巻頭にはZQNが何者なのかをうかがわせる挿話があり、巻末では比呂美が大変なことに。長きにわたった物語も、そろそろ終盤の趣である。
これを読んでいたおかげで、NHK教育の「漫勉」が非常に面白かった。「漫勉」は、マンガ家の現場に密着し、その作法を解説する番組で、浦沢直樹がプロならではの着眼でポイントを引き出していくのが見どころ。前回は花沢健吾がとりあげられ、ちょうど巻末の回を描いているところだった。締め切りぎりぎりまでねばり、絵にこだわって苦闘している様子に感心した。

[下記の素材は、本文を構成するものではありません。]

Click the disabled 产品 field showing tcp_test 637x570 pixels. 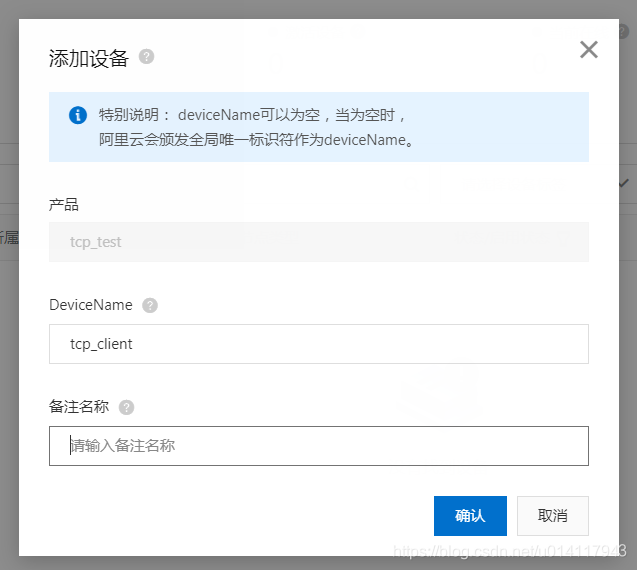coord(319,242)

その中で驚いたことがあった。「アイアムアヒーロー」に限らず、今のマンガで、背景を描くときに写真をもとにするのはよくあることだが、なんと、キャラクターを写真から起こしていたのである。主人公、英雄は、花沢自身の顔写真から描かれていた。どうりで似てるわけだ。しかも、見て描くなんて方法ではなく、顔写真を原稿に貼って下書きをしていたのには仰天した。絵がうまいマンガ家なんてのは五万といる。その中で並んでいくには、手段を選んではいられないのだ、というニュアンスの説明をしていた。
花沢は30を越えてからデビューした遅咲きのマンガ家だが、本作はついに映画化に至った。「ルサンチマン」からのファンの私としては、苦闘が報われたことを喜びたい。